I'm sure many people had the same reaction I did to the news about
"armed and dangerous" terrorism suspect Adnan G. El Shukrijumah: an
aggravated lack of surprise. After all, how could our notoriously porous
border not be a conduit for terrorists? Why wouldn't those seeking to
attack America be tempted to join the hundreds of thousands already
illegally entering from Mexico?
Money talks if you're trying to cross the border, and if there's one
thing we've learned from the accounts of the 19 hijackers of September
11th, it's that they are well financed.
Recent news reports focusing on border security concerns are a welcome
development for those of us who have been pushing the issue for years.
Watchdog groups have sneaked fake weapons of mass destruction over the
border to illustrate America's vulnerability. A Tucson TV station has
filmed evidence collected by a rancher who lives near the border,
including Muslim prayer blankets and diaries written in Arabic.
The Border Patrol has released data, excerpted nearby, on how many
"Other Than Mexican" (OTM) foreign nationals were apprehended in just a
nine-month period on the southern border. It's a genuinely frightening
list, particularly when you remember that despite their best efforts,
the agents catch fewer migrants than they miss.
Most of these people are typical illegal aliens in search of freedom,
economic opportunity and a better way of life. But they're still
breaking the law. And if even a tiny fraction are terrorists, we now
know the potential for destructive attacks can be enormous.

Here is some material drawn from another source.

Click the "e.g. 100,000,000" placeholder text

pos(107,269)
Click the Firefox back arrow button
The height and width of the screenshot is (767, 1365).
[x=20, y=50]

That's why, as chairman of the Senate Judiciary Committee's Subcommittee
on Terrorism, Technology and Homeland Security, and a member of the
Subcommittee on Immigration, I have worked hard to educate senators from
states that don't share our "front line" problems about this reality. We
have provided significant increases in personnel and resources,
including raising the Border Patrol force from 4,000 in 1996 to around
11,000 today, adding Customs inspectors, and providing "force
multipliers" like lighting projects, night-vision goggles and
truck-sized X-ray machines. I also helped secure $2.3 million for the
Nogales Cyberport project, a collaborative federal, state, and local
effort to bring state-of-the-art infrastructure to the Mariposa Port of
entry in Nogales.
Much more needs to be done. In March of last year, I chaired a hearing
on the need for infrastructure and technology improvements at the
border. The following day, Senator John McCain and I brought Department
of Homeland Security Undersecretary for Border and Transportation
Security Asa Hutchinson on a tour of southern Arizona. We visited the
busy ports of entry at San Luis and Nogales, the vast lands of the
Tohono O'odham Nation and National Park Service that are heavily
traversed by illegal immigrants and drug smugglers, as well as the
expansive property of a cattle rancher whose land has been virtually
overrun. As a result of the trip, Secretary Hutchinson has announced
additional resources and policy changes to address the problem.
Meanwhile, liberal groups have raised their usual objections of
"fear-mongering" and, in the words of one member of Congress, "using
terrorism ... to divide the community." One wonders what they will
say if a future attack is traced back to someone who came over the
border illegally.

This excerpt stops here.